PADRES DE UN MUNDO QUE NACE

posmoderno

En 1989, siete de los dieciocho millones de chilenos que somos en la actualidad, aún no había nacido. Se trata de los menores de 27 años de edad. Si a estos sumamos los que hoy tienen entre 28 y 42 años, y que en 1989 contaban menos de quince, dicho número se eleva a más de once millones de personas, o sea, a las dos terceras partes de la población del país.

¿Por qué incluir también a los de quince años? Porque quince años parece ser el intervalo de tiempo de una generación.
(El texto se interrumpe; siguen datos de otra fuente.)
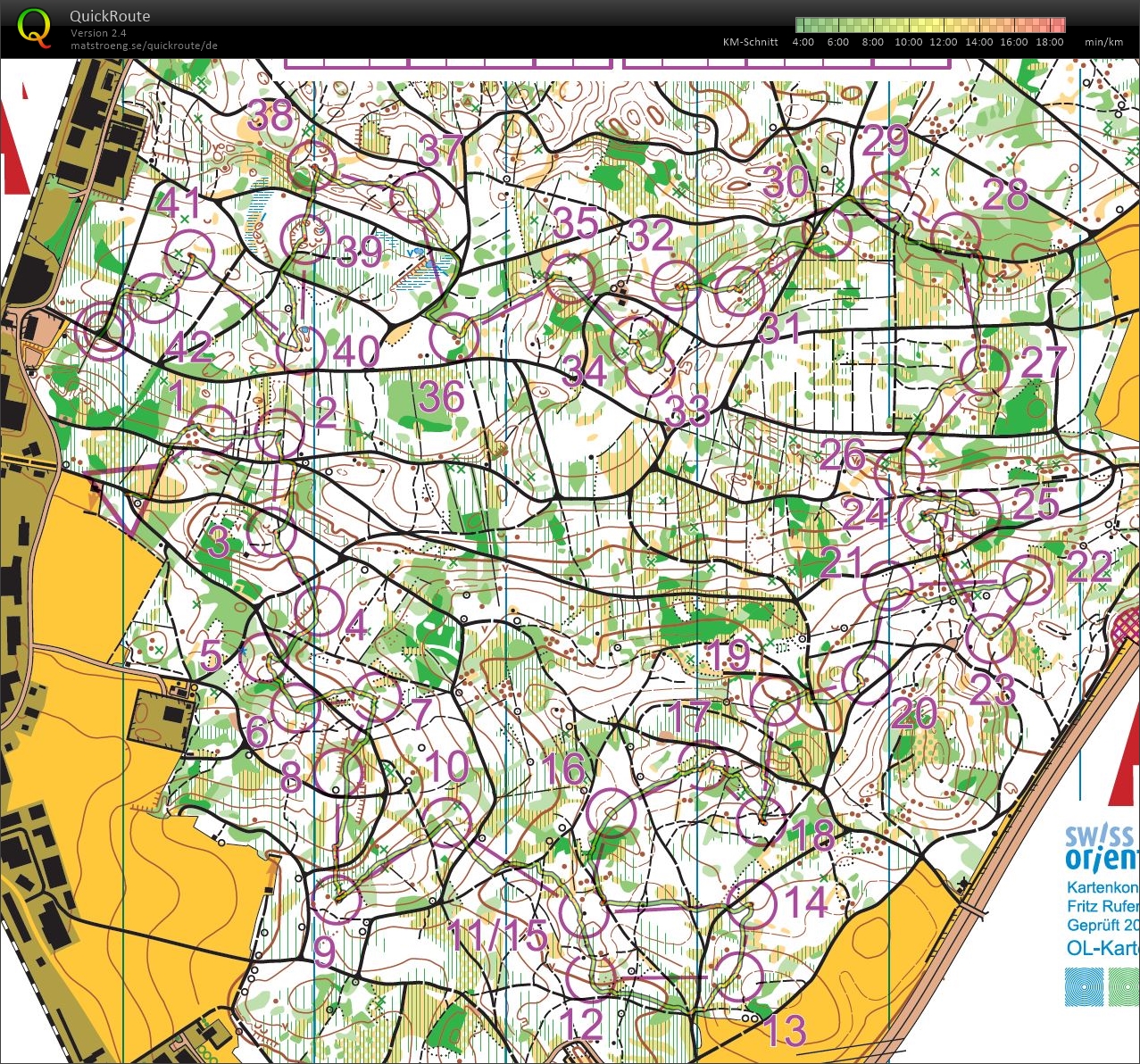Click control circle number 13
This screenshot has width=1140, height=1064.
click(739, 977)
El periodo en que un conjunto de personas puede contemporizar intereses políticos y culturales y, eventualmente, emprender acciones comunes. «Desde que el hombre nace hasta aproximadamente los quince años es un niño, desde entonces hasta aproximadamente los treinta años es un joven», sostenía Jaime Perriaux, filósofo argentino estrechamente vinculado a dos estudiosos de las generaciones, como fueron los españoles José Ortega y Gasset y Julián Marías.
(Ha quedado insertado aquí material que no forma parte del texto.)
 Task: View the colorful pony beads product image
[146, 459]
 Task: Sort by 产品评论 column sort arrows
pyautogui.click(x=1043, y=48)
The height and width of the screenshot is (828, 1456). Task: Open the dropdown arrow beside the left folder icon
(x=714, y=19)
Sin embargo, no es suficiente compartir una época para que germine una conciencia política generacional. Se precisa, siguiendo la noción intelectual del sociólogo húngaro Karl Mannheim, que aquella cohorte demográfica sea conmovida por acontecimientos históricos traumáticos. Debe ocurrir un cambio político intenso y vertiginoso, capaz de transfigurar las formas de pensar, de sentir y de actuar. Es lo que precisamente sobreviene hacia 1989.

El Otoño de las Naciones es el título que recibe la escalada revolucionaria que sacudió a los países del este europeo y que derivó en el derrumbe de la Unión Soviética. Para historiadores, como el británico Eric Hobsbawm, este hito cierra el siglo corto de la humanidad, que se inicia en 1914 y concluye con las revoluciones de 1989. Es el siglo XX, que conoce una etapa de catástrofes, una edad de oro y otra de desplome, y que pone fin a la secular modernidad abriendo paso a las conciencias políticas antimoderna y postmoderna.

Desde entonces nos adentramos en un mundo que, al tiempo que abandona las circunstancias históricas bajo las cuales nacieron los actuales partidos políticos, abre una etapa de incertidumbre y perplejidad, a menudo confundida con ciclos de menor longitud de onda o de coyunturas ligeras. Piénsese que los partidos Radical y Comunista, son incluso anteriores a la Primera Guerra Mundial. El primero se fundó en 1863, mientras que el segundo lo hizo en 1912. El Socialista es de 1933 y, la Democracia Cristiana, se remonta a 1935 con la formación de la Falange Nacional. La UDI se origina en el Movimiento Gremial de la Universidad Católica, allá por el año 1967, aunque su data oficial es de 1983. Renovación Nacional y el Partido por la Democracia son de 1987, cuando todavía permanecía en pie el Muro de Berlín.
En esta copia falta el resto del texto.